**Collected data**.
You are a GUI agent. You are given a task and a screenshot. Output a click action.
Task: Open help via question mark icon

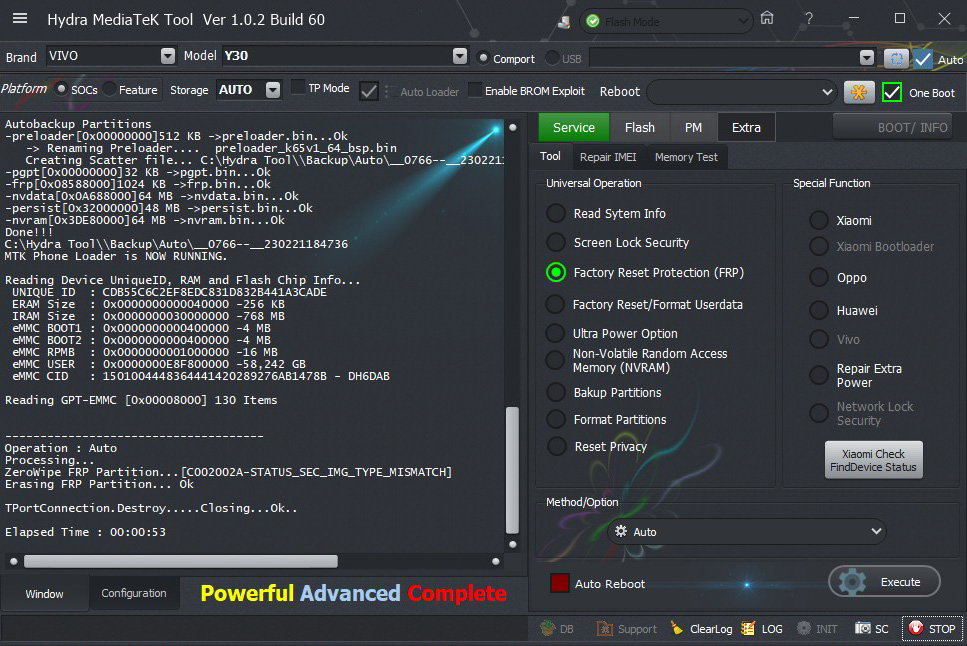808,18
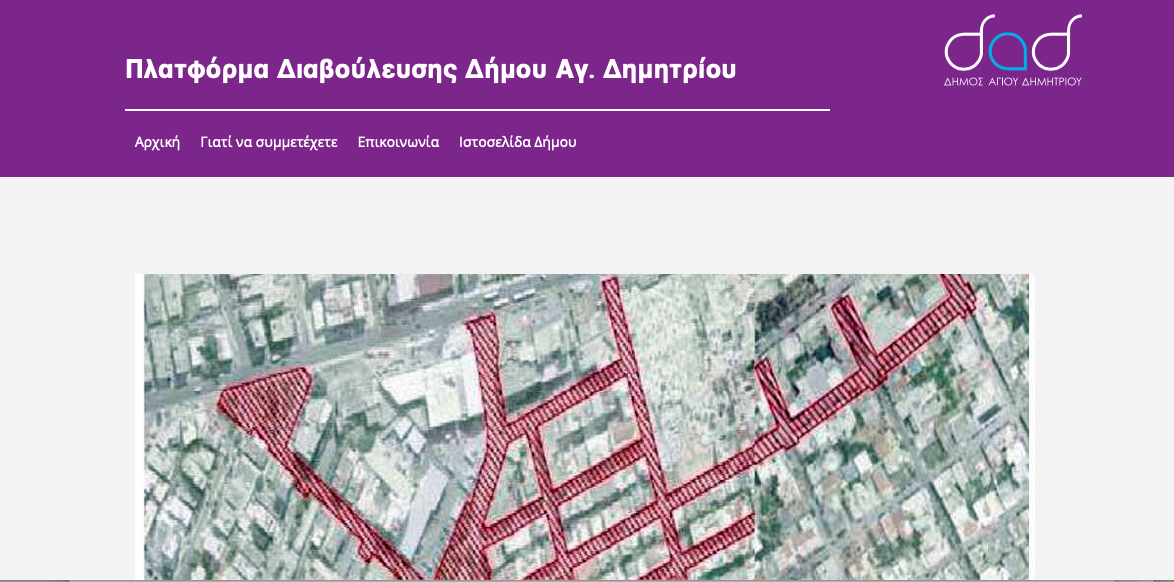The height and width of the screenshot is (582, 1174).
Task: Open the Επικοινωνία contact page
Action: tap(398, 142)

**Problem statement**. Please retype every record above exactly, leaving out the pictures.

**Response to the exercise**.
You are a GUI agent. You are given a task and a screenshot. Output a click action.
Task: Open help via question mark icon

808,18
The height and width of the screenshot is (582, 1174).
Task: Open the Επικοινωνία contact page
Action: tap(398, 142)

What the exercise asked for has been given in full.